La victime était donc égorgée. Ici se présente un rite universel, c’est que le sang était répandu en l’honneur de Dieu autour de l’autel. Quelquefois, dans les sacrifices très solennels, il y avait aspersion du peuple avec le sang ; ce que saint Paul relève magnifiquement pour s’écrier : « Point de rémission pour le péché sans l’effusion du sang ! »

Après l’égorgement de la victime, les prêtres la partageaient, à moins qu’elle ne dût être consumée tout entière. Ils réservaient pour le feu de l’autel la graisse et les parties les plus délicates ; ce que le feu consumait, Dieu, qui est, dit l’Écriture, un feu consumant, était censé l’agréer en odeur de suavité. Quant au reste de la victime, il appartenait soit aux prêtres seuls, soit aux prêtres et à ceux qui offraient le sacrifice ; en ce cas, les prêtres gardaient pour eux, chez les Juifs, la poitrine et l’épaule droite.
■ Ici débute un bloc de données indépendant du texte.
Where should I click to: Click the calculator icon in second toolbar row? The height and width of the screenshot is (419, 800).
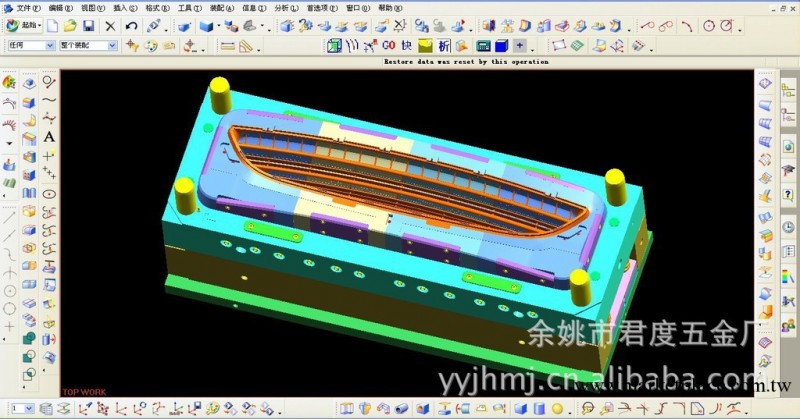pyautogui.click(x=483, y=46)
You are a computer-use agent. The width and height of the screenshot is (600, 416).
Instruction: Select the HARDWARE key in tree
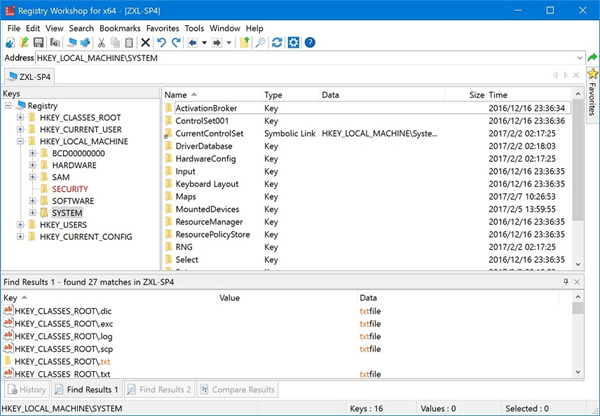(x=73, y=165)
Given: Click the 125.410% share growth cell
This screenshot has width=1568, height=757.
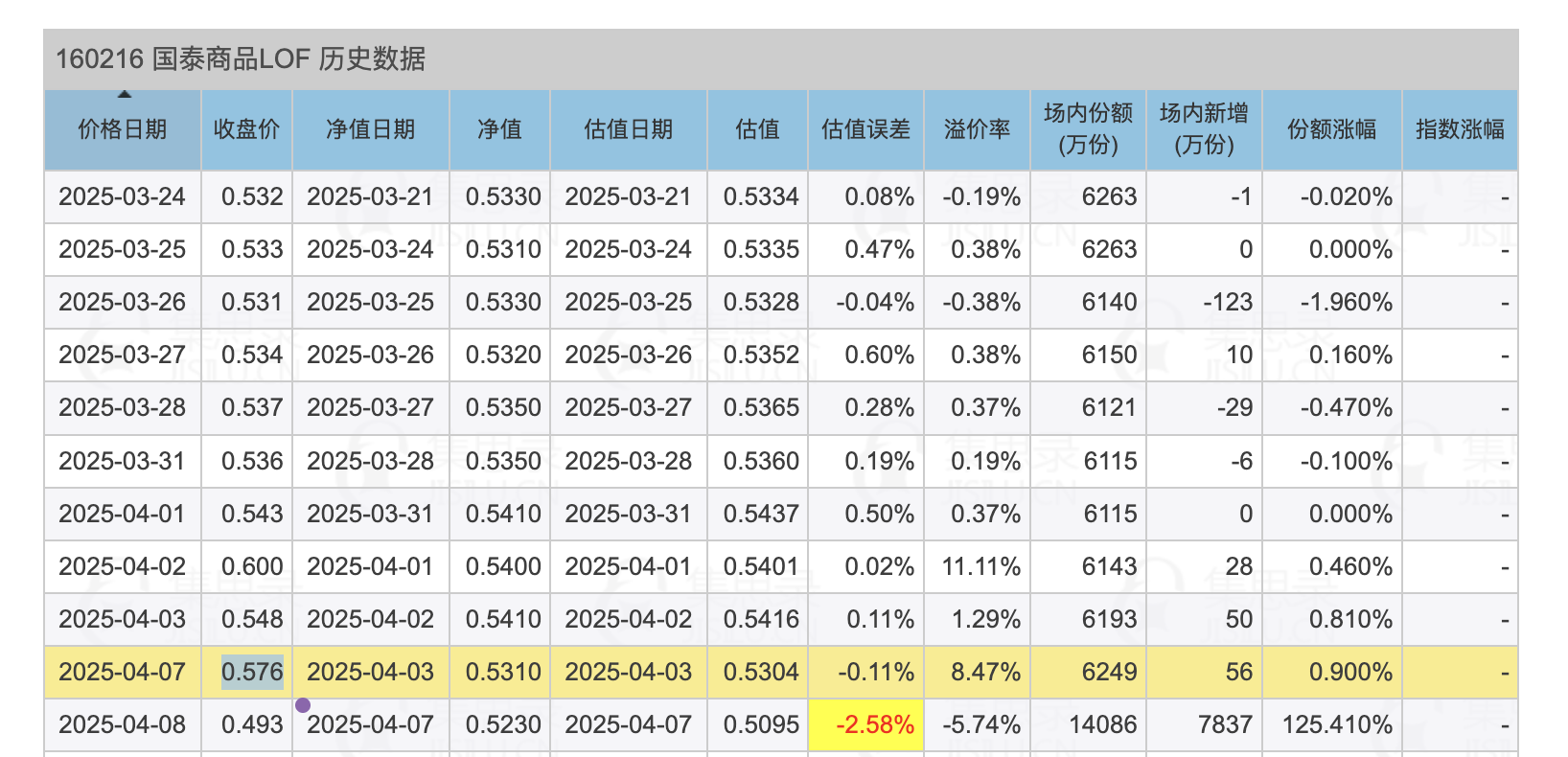Looking at the screenshot, I should click(1337, 724).
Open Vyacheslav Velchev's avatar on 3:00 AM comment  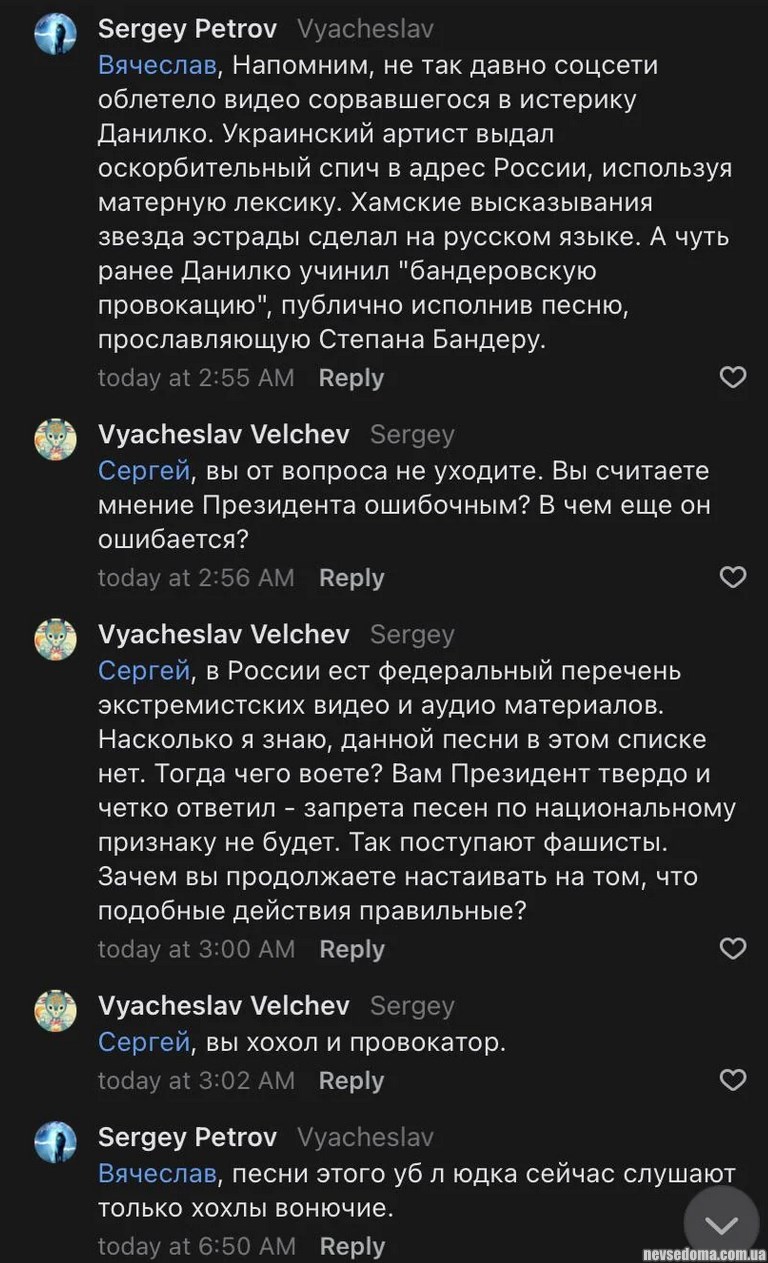(56, 640)
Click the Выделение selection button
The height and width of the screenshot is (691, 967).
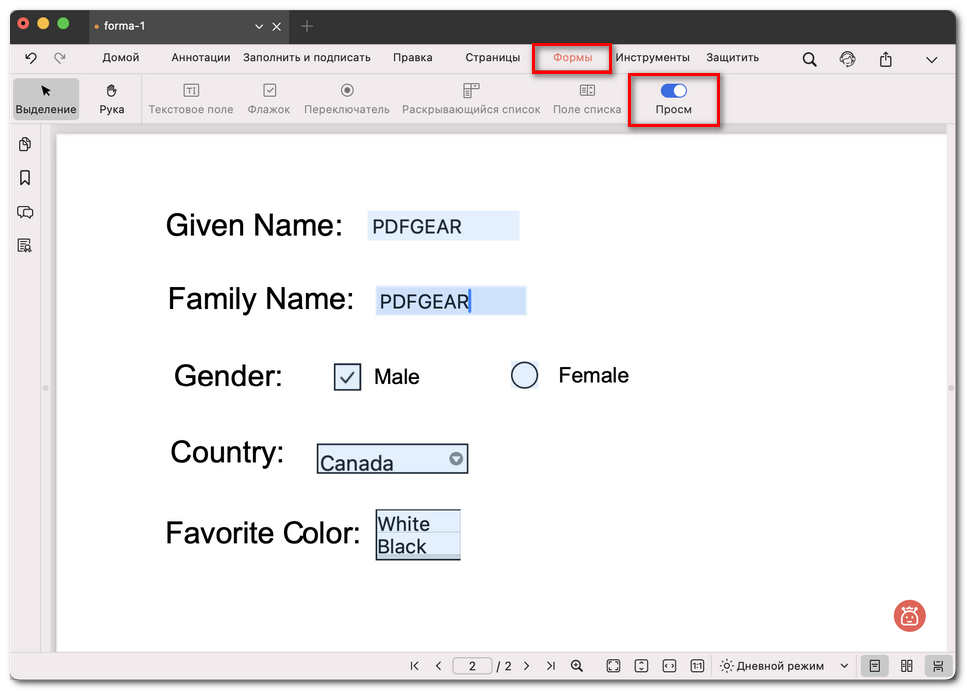coord(46,98)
Cette poitrine et cette épaule servaient à des cérémonies mystérieuses, que l’on appelait l’élévation et l’agitation. L’élévation consistait à élever l’hostie pour l’offrir à Dieu, l’agitation à la remuer successivement du côté des quatre points cardinaux, ce qui équivalait à tracer une croix. On voulait, par l’élévation, obtenir les regards de Dieu sur la victime, et, par l’agitation, répandre pour ainsi dire aux quatre coins du monde sa vertu expiatrice. Quand Moïse offrit au Seigneur les lévites comme victimes, ils furent soumis à la cérémonie de l’agitation, qui consista sans doute à leur faire exécuter autour du tabernacle certains mouvements en forme de croix. Nous ne savons si les païens connaissaient ce rite mystérieux. Il est certain qu’ils attachaient une vertu à la croix, puisque l’un d’eux a dit « que la vertu de Dieu se répandrait sur le monde en forme de croix ».

La cérémonie qui, dans les sacrifices romains, correspondait à l’élévation et à l’agitation, se nommait reddition ; elle consistait à offrir à la divinité les entrailles de la victime, qu’on avait soigneusement examinées.

Après ces rites, le sacrifice était complet. Les Romains avaient alors ce qu’ils nommaient la litation, qui correspond exactement à notre ite missa est. Les sacrificateurs s’étant lavé les mains, l’un d’eux criait à haute voix : « Vous pouvez sortir du temple, ire licet ex templo. »

C’était bien fini pour le temple. Mais quand la victime n’avait pas été consumée tout entière, les prêtres en mangeaient les restes ; et, dans certains sacrifices, comme dans les sacrifices pacifiques des Juifs, ceux qui offraient le sacrifice avaient leur portion qu’ils devaient manger dans un bref délai. Quelquefois, surtout chez les païens, c’était dans les

lieux mêmes consacrés à la divinité, temples ou bois sacrés, que se faisaient ces repas. Mais hélas ! on pense bien que les règles de la modestie n’y étaient pas scrupuleusement gardées. Quoi qu’il en soit, il n’en reste pas moins acquis que pour les anciens peuples, la manducation de la victime était le complément et comme le dernier acte du sacrifice.